La mauvaise humeur du président afghan est due sans doute aux pressions de plus en plus intenses auxquelles le soumettent ceux qui protègent son pouvoir, le sommant d’agir sérieusement contre la corruption. Cette mauvaise humeur est due aussi sans doute à l’annulation par la Maison blanche d’une visite que devait effectuer à Washington le président afghan. Réponse du berger à la bergère, Karzai a invité le président iranien, Ahmadinejad, à Kaboul au moment même où le chef du Pentagone, Robert Gates, s’y trouvait, et s’est débrouillé pour se faire inviter à Pékin, dans l’évidente intention de montrer à ses alliés américains qu’il pourrait tout aussi bien jouer « la carte anti-occidentale ».
Certes, les pays de la coalition ne sont pas en train de payer le prix fort en sang et en argent pour les beaux yeux de Hamid Karzai. Ils ont leurs propres objectifs qui n’ont rien à voir avec la personne du président afghan. Mais celui-ci, en acceptant le pouvoir que lui ont offert les Occidentaux en 2001, il a accepté aussi d’être leur protégé et leur homme.

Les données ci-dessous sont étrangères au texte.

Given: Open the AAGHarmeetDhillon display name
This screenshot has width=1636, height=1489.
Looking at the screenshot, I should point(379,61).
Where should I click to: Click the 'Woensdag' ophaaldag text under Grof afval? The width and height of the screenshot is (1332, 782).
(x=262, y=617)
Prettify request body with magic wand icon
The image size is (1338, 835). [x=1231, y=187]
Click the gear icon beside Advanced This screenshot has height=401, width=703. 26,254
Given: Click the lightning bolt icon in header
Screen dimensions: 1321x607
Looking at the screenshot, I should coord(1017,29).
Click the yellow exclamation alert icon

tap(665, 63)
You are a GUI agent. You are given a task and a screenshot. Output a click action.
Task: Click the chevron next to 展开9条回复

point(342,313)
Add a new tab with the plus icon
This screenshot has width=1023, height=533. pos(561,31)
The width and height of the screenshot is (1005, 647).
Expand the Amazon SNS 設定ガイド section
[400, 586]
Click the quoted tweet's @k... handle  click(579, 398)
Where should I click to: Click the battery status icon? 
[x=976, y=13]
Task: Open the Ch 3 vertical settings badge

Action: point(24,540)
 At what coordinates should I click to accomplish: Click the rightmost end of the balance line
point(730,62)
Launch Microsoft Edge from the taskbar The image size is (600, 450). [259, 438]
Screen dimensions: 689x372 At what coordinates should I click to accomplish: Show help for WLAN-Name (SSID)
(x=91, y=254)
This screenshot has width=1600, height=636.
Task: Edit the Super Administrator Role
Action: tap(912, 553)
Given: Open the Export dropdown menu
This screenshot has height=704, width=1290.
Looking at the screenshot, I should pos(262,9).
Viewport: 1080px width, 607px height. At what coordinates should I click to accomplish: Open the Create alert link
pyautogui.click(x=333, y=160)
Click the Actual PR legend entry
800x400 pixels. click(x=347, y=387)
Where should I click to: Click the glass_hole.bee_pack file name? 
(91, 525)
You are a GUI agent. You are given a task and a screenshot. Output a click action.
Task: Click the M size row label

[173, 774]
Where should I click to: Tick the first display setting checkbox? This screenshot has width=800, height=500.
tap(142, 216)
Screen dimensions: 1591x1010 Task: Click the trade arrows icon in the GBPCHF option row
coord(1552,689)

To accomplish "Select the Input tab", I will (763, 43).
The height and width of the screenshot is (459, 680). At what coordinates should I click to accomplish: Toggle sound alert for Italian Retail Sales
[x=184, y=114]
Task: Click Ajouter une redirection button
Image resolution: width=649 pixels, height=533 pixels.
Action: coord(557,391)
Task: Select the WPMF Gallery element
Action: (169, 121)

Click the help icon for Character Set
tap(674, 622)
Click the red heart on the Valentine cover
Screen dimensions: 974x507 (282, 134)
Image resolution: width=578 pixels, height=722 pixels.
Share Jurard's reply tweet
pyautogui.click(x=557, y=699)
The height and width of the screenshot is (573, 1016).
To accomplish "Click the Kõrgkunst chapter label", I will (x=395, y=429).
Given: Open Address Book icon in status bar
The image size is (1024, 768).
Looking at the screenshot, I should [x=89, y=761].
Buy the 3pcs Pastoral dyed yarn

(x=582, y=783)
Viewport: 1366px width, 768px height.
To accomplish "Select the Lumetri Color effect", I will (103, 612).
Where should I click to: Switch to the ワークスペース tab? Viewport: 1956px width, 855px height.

Aujourd’hui, Karzai a choisi de se rebiffer contre ses protecteurs en brandissant sa « carte anti-occidentale » et en les menaçant de « rejoindre l’insurrection ». C’est du pur bluff, car il n’a aucun atout en main. Ses menaces contre ses protecteurs et ses bienfaiteurs étrangers seraient crédibles et auraient eu un sens s’il avait de la légitimité, s’il avait été élu par une large majorité de son peuple, s’il avait nettoyé les structures de son administration de la corruption endémique qui la mine ou s’il avait contribué à améliorer le sort des masses afghanes. Consciemment ou inconsciemment, le président afghan est en train de jouer avec le feu. Il risque de se faire brûler gravement, car il pourrait perdre l’amitié des « étrangers » sans gagner celle des insurgés.